Fred é adepto das redes sociais e as usa, inclusive, para encontrar novos escritores e poetas por aí. Como a franqueza também é uma das suas melhores amigas, seu mural online não foge da raia. O trecho acima é de um post que publicou no Facebook na semana de comemorações do centenário do poetinha, em outubro. O resultado? Polêmica! Uma chuva de comentários — contra e a favor. Mas ele se explica, dizendo que o Vinicius passa essa falsa impressão de que o artista é um inspirado, coisa que é totalmente contra.

- E além disso, as pessoas se chocaram com a palavra medíocre. Se eu tivesse usado mediano, não teria toda essa repercussão.

Os não-gostares são significativos na sua personalidade. Ferreira Gullar e Pablo Neruda também se encaixam no quesito medíocres pra ele. Não poesia em si, não gosta de critérios e parâmetros românticos vagos, odeia termos como inspiração — “as pessoas acham que é algo divino e, na verdade, é trabalho” — , como dom — “acho execrável, não gosto nem de talento, acho que é uma coisa que se forma, que se cria”. Também refuta essa ideia de que o artista é especial.

- Não, o artista é um trabalhador. Pra se fazer arte precisa de técnica, mas na literatura isso não é bem aceito. Acham que o poeta já nasce assim, pronto. É um preconceito que eu luto contra.

Quando tinha 18 anos, levou seus poemas para o Haroldo de Campos ler e ele adorou, conta, disse que era a melhor coisa que tinha lido nos últimos anos. Aí ficou dois anos sem escrever, bloqueou.

A frequência e a disciplina também não são suas companheiras fiéis. Recentemente lançou a coletânea Na Lata, que traz todos os seus poemas já publicados, de 1978 a 2013, mas raramente tem escrito. De 1991 a 1998 o hiato foi maior. Começou a usar o computador e percebeu que a tecla delete não ajudava os escritores: apagava tudo o que escrevia. Teve que comprar um caderno e numerar as páginas para se policiar e não arrancá-las.

- Eu escrevo muito pouco. Queria ter essa disciplina pra sentar e escrever um romance. Já tentei varias vezes mas acabei escrevendo um poema. É angustiante não escrever o tanto que eu queria. Eu penso que poderia estar escrevendo ao invés de assistir série norte-americana na internet, coisa que eu faço muito.

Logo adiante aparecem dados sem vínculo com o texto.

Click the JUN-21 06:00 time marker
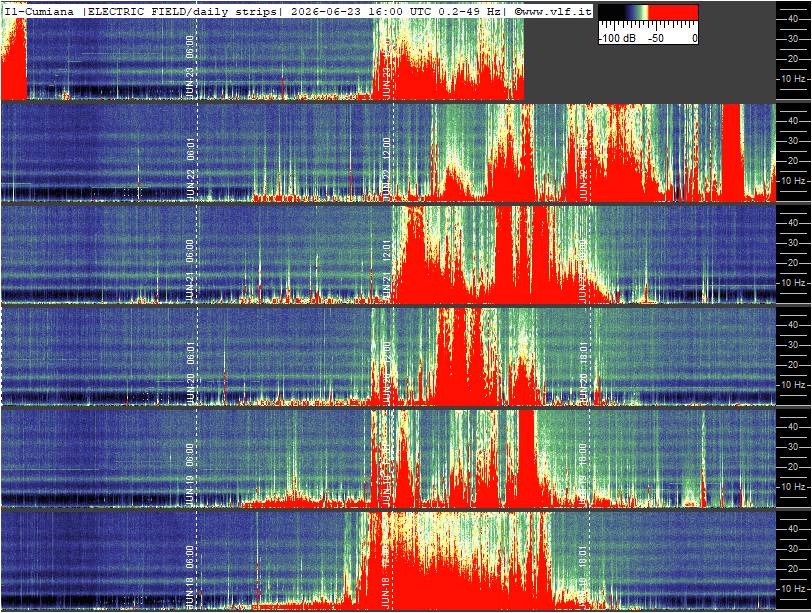The width and height of the screenshot is (812, 613). click(x=190, y=271)
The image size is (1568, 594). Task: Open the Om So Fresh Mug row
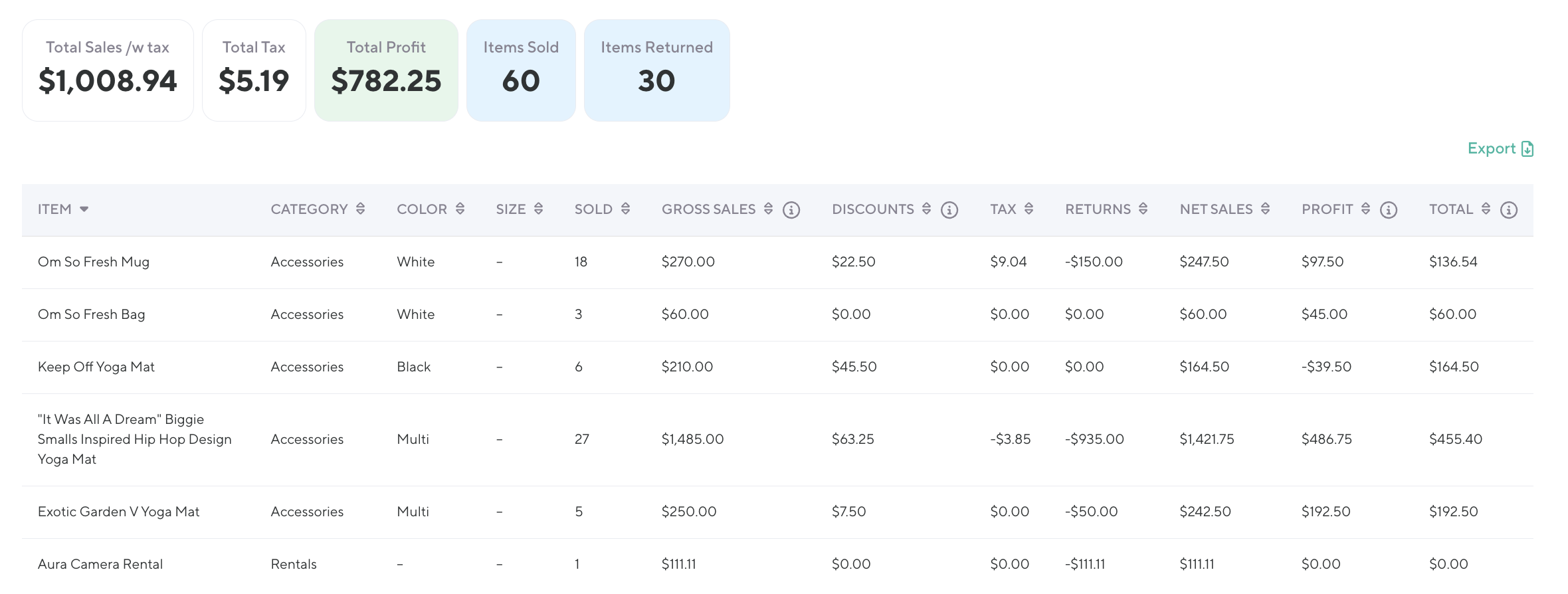point(94,262)
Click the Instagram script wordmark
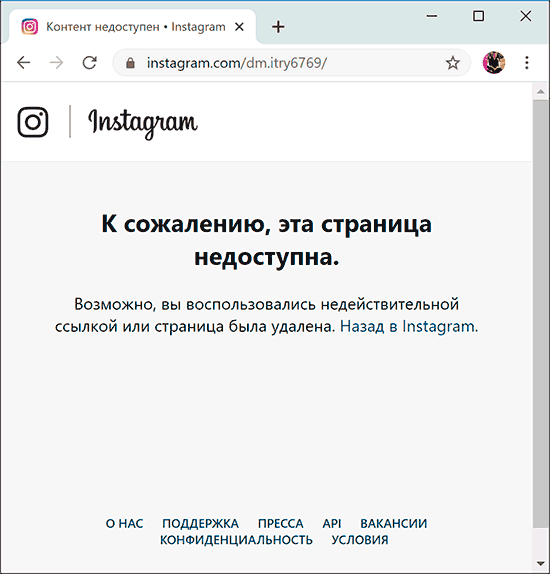Viewport: 550px width, 574px height. [143, 124]
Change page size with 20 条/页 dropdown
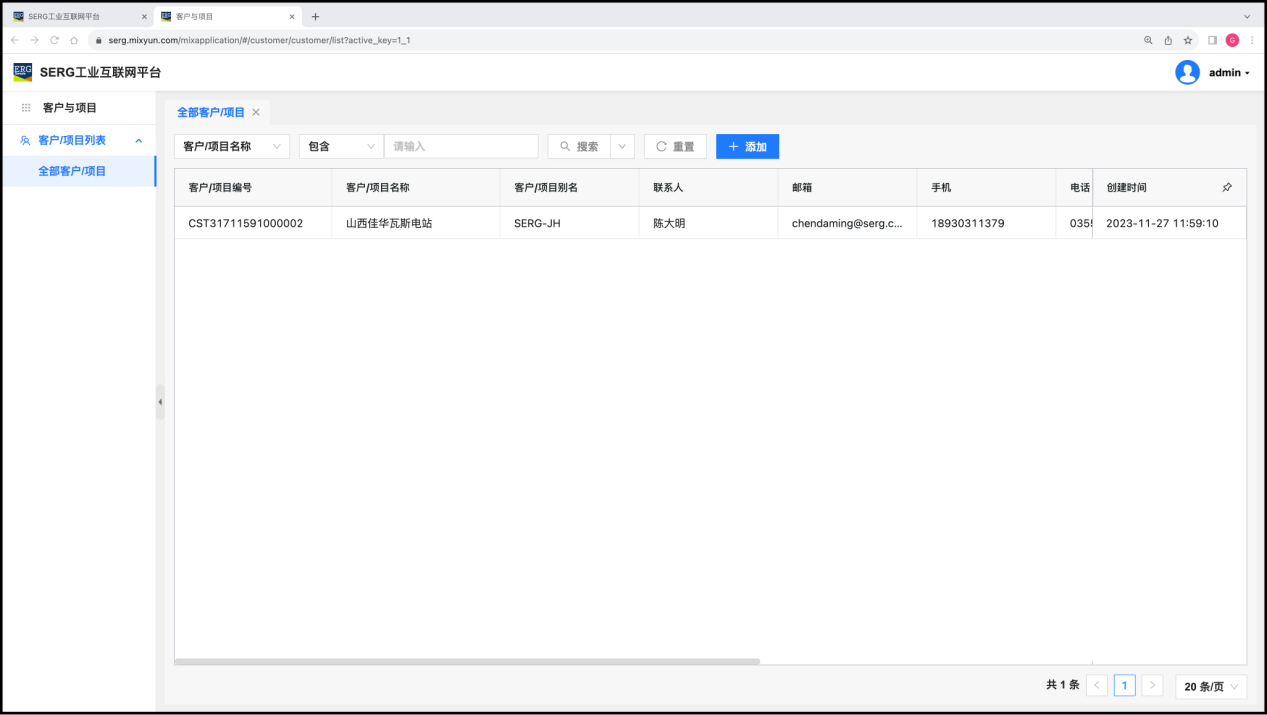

Para tentar burlar o entrave, Fred busca estímulos para escrever, que chama de gatilhos. Como quando ficava ouvindo jazz e criava um poema pra cada música que gosta.

Rarefato, publicado em 1990, é seu livro preferido. Mas reconhece alguns amadurecimentos ao longo da carreira. Ele sempre achou que o que interessa na poesia não é o conteúdo, é a forma. Não muito sobre o que você está falando, mas como você está falando. E conseguiu apreender isso na prática, quando dava aula no cursinho à noite e apresentava seus livros.

- Eu percebia que os alunos não entendiam ou não se identificavam com o que aqueles poemas estavam dialogando. Foi aí que no meu livro Contracorrente, de 2000, já coloquei referências à vida cotidiana. Meus dois primeiros livros são muito mais herméticos que os outros, mais difíceis. Não quer dizer que eu tenha buscado fazer uma poesia fácil, não é isso. Mas eu me aproximei mais do meu leitor, de certa maneira.

Dividido entre versos, mamadeiras, programação cultural e toda burocracia que a direção de uma instituição exige, ele reconhece que sempre teve o sonho de viver de escrever. Hoje, tem esse privilégio de viver de poesia, mesmo que não seja estritamente escrevendo, mas também promovendo-a.

- Já me falaram que eu tenho o emprego mais invejado do país [pra quem trabalha na área de cultura]. E eu digo que tenho sim. Mas isso é hoje, dez anos depois de muito trabalho pela Casa.

A dívida com os irmãos Campos certamente já está paga.